=== Begin Enclosure ===

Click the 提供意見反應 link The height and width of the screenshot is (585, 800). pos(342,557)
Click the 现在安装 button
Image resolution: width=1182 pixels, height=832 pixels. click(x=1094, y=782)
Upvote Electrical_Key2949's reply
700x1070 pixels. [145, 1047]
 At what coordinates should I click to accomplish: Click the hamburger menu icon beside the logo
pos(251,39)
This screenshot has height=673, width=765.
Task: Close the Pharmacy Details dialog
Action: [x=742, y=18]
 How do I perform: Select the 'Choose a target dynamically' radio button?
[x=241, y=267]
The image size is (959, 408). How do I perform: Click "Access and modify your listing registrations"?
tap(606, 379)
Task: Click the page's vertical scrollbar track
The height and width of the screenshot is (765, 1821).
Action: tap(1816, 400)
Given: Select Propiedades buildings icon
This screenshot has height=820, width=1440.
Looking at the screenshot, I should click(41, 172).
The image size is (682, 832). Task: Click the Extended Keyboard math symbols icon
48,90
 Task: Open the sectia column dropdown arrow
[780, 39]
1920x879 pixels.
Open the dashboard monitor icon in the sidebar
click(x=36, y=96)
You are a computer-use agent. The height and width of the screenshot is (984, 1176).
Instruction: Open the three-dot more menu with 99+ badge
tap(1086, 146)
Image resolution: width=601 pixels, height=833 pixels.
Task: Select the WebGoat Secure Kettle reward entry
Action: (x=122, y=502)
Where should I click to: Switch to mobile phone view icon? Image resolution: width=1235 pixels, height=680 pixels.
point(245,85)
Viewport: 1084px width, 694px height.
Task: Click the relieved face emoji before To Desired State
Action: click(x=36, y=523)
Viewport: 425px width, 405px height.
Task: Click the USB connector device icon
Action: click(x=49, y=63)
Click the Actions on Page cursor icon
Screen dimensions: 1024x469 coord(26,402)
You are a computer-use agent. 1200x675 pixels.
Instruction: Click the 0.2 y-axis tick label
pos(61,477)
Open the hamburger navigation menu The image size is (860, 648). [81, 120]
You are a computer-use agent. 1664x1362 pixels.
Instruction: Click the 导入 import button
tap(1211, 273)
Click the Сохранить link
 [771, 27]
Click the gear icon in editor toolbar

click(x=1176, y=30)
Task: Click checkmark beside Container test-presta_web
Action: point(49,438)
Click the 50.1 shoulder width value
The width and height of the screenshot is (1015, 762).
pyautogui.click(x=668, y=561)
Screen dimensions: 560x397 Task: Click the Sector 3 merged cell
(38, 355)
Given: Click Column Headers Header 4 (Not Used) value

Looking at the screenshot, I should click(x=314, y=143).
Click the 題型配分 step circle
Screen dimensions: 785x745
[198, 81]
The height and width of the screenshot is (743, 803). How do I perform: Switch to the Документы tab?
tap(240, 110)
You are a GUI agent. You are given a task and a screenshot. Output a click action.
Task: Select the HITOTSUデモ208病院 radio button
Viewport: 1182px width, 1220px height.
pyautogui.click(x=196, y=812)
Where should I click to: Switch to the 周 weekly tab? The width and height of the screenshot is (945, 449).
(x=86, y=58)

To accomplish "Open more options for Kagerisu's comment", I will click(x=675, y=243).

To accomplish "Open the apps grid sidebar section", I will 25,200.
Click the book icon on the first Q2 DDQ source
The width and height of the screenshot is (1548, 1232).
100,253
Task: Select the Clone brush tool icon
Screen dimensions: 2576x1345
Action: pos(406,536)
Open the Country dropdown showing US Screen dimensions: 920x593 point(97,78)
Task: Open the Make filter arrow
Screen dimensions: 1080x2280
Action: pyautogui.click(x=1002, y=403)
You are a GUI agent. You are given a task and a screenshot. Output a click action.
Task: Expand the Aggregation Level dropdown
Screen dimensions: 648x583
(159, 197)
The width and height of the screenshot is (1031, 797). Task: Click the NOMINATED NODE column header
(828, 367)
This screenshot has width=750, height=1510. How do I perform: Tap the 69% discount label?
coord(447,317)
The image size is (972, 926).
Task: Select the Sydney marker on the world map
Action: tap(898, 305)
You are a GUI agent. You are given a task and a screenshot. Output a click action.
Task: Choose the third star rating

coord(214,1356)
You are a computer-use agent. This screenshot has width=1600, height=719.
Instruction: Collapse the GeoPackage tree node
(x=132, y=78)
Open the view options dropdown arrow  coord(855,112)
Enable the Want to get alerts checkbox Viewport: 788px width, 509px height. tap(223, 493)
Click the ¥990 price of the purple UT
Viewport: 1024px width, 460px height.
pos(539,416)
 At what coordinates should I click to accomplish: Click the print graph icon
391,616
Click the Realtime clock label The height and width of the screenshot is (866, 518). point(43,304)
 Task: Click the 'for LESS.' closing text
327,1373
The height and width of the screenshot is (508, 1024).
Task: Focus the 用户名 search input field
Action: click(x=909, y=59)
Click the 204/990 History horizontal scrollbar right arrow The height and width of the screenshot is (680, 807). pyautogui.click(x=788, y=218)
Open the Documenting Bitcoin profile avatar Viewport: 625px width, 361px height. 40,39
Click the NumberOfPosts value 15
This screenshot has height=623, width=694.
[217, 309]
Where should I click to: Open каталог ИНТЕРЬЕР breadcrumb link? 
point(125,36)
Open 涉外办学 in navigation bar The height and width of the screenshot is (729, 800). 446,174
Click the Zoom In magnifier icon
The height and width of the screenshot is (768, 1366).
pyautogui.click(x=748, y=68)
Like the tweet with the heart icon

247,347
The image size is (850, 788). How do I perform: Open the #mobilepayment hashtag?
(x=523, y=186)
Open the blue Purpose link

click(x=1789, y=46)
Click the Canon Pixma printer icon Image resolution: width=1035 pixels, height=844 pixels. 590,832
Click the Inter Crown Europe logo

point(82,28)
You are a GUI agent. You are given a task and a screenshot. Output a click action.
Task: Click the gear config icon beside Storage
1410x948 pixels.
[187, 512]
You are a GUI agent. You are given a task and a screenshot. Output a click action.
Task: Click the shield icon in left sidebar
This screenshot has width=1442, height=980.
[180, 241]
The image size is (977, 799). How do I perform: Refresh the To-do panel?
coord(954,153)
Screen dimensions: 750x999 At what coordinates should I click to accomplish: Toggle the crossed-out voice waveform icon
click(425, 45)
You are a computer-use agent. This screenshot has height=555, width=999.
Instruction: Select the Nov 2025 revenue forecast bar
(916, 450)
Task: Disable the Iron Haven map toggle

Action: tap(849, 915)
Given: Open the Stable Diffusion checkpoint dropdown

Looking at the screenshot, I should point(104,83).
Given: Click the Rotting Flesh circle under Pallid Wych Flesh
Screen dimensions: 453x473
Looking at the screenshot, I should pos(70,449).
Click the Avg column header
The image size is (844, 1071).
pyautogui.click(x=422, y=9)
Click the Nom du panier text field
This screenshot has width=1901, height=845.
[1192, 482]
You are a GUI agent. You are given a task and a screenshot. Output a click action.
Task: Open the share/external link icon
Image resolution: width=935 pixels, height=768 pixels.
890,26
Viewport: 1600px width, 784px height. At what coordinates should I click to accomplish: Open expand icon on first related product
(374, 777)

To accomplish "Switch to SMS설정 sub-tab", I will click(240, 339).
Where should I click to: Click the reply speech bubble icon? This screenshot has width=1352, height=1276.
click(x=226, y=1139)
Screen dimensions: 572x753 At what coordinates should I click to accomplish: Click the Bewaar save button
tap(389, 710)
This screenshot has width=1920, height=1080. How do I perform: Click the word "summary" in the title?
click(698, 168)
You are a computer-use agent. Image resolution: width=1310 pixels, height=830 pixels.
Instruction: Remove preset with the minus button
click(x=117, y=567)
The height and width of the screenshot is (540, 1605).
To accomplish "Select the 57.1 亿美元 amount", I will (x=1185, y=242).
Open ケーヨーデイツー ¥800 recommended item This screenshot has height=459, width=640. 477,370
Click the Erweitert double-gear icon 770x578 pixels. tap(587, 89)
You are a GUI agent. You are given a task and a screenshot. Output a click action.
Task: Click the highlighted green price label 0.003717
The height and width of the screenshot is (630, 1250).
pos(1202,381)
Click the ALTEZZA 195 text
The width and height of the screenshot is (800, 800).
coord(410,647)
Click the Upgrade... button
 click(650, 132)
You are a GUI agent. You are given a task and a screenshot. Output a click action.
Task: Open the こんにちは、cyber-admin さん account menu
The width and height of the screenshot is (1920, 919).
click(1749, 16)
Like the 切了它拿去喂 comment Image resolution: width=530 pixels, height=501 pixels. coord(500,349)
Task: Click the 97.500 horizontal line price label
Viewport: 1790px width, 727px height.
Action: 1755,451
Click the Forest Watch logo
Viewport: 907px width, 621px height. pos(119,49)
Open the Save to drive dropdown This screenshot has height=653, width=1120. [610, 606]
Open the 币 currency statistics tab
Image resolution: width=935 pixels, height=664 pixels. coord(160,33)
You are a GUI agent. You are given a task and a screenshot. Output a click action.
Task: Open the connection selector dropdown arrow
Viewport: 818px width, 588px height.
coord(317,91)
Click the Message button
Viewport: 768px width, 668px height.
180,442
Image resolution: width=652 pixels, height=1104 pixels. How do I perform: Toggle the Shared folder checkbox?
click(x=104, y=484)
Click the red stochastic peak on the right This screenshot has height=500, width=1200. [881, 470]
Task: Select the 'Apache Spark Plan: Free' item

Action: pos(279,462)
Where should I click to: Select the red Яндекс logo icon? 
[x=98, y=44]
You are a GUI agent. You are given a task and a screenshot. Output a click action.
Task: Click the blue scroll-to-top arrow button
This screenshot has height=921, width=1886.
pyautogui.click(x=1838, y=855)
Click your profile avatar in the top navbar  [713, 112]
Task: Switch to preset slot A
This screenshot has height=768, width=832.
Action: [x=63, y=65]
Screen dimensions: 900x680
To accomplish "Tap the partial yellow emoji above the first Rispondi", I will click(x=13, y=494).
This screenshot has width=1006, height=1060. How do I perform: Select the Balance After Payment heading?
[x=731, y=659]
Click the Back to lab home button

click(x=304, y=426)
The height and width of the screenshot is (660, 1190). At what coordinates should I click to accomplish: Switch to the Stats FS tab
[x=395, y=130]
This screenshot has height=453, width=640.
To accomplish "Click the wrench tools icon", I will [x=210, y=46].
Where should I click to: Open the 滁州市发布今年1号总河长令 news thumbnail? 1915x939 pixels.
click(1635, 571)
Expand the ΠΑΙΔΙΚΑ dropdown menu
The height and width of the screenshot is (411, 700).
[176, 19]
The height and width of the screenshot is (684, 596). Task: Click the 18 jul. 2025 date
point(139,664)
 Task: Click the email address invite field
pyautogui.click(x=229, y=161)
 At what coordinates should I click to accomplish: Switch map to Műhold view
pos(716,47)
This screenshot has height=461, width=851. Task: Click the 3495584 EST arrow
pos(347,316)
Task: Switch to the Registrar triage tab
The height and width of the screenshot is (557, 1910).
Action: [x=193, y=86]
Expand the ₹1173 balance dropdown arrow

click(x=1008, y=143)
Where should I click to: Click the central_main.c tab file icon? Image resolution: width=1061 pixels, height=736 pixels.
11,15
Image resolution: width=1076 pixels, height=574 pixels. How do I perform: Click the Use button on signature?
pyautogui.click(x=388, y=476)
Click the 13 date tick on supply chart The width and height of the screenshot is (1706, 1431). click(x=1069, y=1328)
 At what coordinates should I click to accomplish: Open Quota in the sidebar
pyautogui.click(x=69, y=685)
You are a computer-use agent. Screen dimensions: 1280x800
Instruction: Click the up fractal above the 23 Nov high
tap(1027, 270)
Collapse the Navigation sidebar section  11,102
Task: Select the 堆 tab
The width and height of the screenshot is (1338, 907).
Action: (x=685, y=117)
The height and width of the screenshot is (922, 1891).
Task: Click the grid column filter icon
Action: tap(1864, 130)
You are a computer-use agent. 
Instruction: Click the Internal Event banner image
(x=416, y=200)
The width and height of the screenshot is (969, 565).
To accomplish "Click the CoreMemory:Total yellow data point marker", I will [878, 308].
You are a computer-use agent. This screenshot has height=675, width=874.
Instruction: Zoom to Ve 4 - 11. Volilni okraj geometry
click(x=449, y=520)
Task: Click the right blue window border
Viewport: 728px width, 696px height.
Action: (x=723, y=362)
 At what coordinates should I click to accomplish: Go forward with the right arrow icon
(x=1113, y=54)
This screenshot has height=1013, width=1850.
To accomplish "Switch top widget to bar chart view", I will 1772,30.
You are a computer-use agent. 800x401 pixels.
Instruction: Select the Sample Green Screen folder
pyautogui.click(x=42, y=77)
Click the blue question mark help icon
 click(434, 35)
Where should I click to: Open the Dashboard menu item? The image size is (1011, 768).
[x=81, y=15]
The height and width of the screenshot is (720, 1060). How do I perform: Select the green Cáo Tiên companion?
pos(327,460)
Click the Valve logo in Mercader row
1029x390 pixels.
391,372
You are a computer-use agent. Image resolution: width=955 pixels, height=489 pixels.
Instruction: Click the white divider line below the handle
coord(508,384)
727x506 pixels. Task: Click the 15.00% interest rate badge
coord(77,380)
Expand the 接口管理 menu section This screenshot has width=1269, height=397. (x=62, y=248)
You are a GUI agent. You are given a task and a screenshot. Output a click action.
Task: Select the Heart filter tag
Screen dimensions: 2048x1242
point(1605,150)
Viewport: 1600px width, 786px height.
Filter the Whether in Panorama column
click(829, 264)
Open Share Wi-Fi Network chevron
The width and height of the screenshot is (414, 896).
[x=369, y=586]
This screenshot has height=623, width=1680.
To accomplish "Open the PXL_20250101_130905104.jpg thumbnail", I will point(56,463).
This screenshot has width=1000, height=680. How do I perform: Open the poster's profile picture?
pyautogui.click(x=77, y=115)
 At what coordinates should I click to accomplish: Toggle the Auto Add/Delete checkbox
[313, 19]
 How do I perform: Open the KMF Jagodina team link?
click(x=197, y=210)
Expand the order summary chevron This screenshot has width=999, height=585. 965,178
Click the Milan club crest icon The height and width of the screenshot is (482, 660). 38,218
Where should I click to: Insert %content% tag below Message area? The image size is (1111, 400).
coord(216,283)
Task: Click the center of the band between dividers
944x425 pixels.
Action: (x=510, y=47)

=== End Enclosure ===

**REQUIRED ACTION**
Using the material above, print word for word the lines from the one holding "Viewport: 1600px width, 786px height." through the last line.

**ANSWER FOR THIS EXERCISE**
Viewport: 1600px width, 786px height.
Filter the Whether in Panorama column
click(829, 264)
Open Share Wi-Fi Network chevron
The width and height of the screenshot is (414, 896).
[x=369, y=586]
This screenshot has height=623, width=1680.
To accomplish "Open the PXL_20250101_130905104.jpg thumbnail", I will point(56,463).
This screenshot has width=1000, height=680. How do I perform: Open the poster's profile picture?
pyautogui.click(x=77, y=115)
 At what coordinates should I click to accomplish: Toggle the Auto Add/Delete checkbox
[313, 19]
 How do I perform: Open the KMF Jagodina team link?
click(x=197, y=210)
Expand the order summary chevron This screenshot has width=999, height=585. 965,178
Click the Milan club crest icon The height and width of the screenshot is (482, 660). 38,218
Where should I click to: Insert %content% tag below Message area? The image size is (1111, 400).
coord(216,283)
Task: Click the center of the band between dividers
944x425 pixels.
Action: (x=510, y=47)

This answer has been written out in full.